2004 griff Terre des Femmes schliesslich das Thema offiziell wieder auf. In der Ausgabe 3/4 der TDF-Zeitschrift "Menschenrechte für die Frau" erschien auf den Seiten 23-26 ein Artikel von Dr. Marion Hulverscheidt, FGM-Spezialistin und langjähriges Mitglied der AG Genitalverstümmelung von TDF, unter dem Titel >>> "Weiblich gemacht? Genitalverstümmelung bei afrikanischen Frauen und bei Intersexuellen" (PDF).

Darin bezieht sich Marion Hulverscheidt ausserdem konkret auf die durch Forderungen von "Intersexuellen-Verbände[n]" ausgelöste "Diskussion innerhalb von TDF" zum Thema.

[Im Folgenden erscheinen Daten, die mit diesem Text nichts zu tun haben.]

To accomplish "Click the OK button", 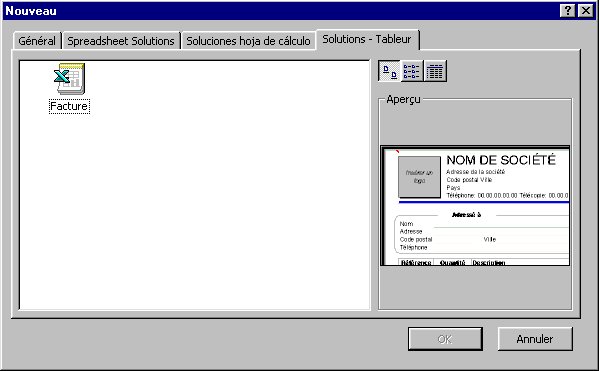I will pyautogui.click(x=445, y=339).
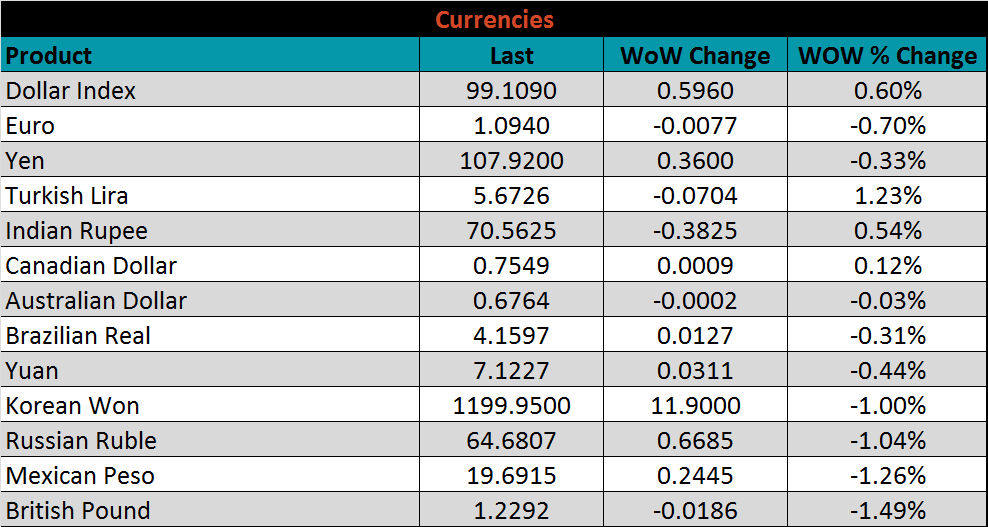Select the Yuan last value 7.1227

(x=511, y=371)

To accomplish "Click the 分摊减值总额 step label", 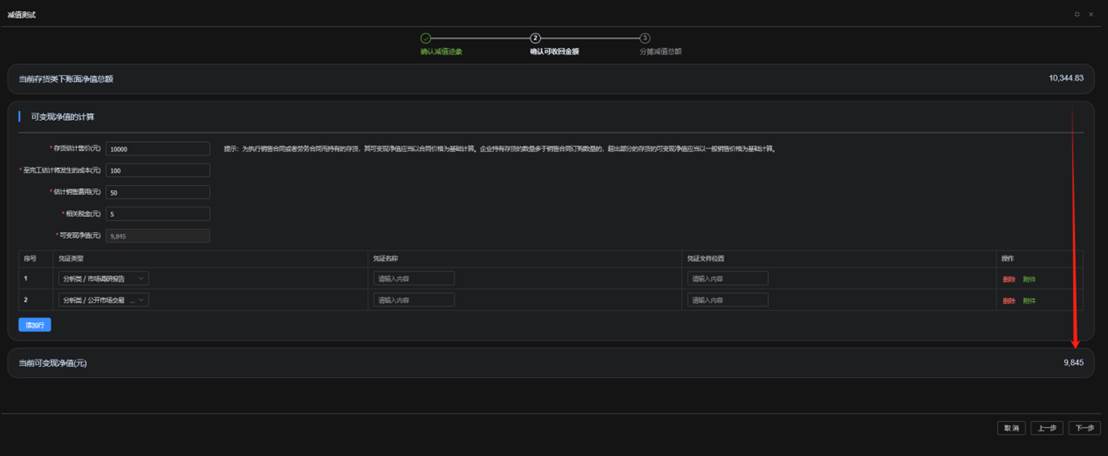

Auf diesen Artikel verwies Terre des Femmes auch 2010 auf die erneute Anfrage der Menschenrechtsgruppe Zwischengeschlecht.org nach einer Stellungnahme zum Thema "Genitalverstümmelungen bei Zwittern".

Im Wesentlichen kommt der Artikel zu 2 Schlussfolgerungen:

  1. Genitalverstümmelungen an Zwittern sind als körperlich vergleichbar schädlich einzustufen wie Genitalverstümmelungen an Frauen; Zwitter leiden ausserdem im Vergleich noch an zusätzlichen seelischen (Folge-)Schäden
     
  2. Terre des Femmes wird sich trotzdem nicht konkret gegen Genitalverstümmelungen an Zwittern engagieren, da sie sich explizit als Frauenorganisation definiert und ihr Aktionsfeld auch aus Kapazitätsgründen auf reine Frauenanliegen beschränkt

Zu Punkt 1. führt der Artikel abschliessend aus (S. 26):

Wie sieht es bei den chirurgisch korrigierten Intersexuellen aus? Sie leiden auch an den Operationen und Eingriffen. Jedoch: Betroffenenberichten zufolge wird das Leiden verstärkt und potenziert durch das Verschweigen dessen, was getan wurde und wird, und warum. Die Tabuisierung traumatisiert. Das Hauptproblem der Intersexuellen ist, dass sie sich allein fühlen und auch allein gelassen sind. Diese Menschen sind Einzelfälle. [...] Das Leiden wird verstärkt durch das Verschweigen.
Haben FGM und Intersex also die gleiche Wirkung? Rein somatisch betrachtet ja, dafür stehen wiederholte körperliche Eingriffe, chronische Beschwerden etc. Dies ist bei beiden gleich. [...]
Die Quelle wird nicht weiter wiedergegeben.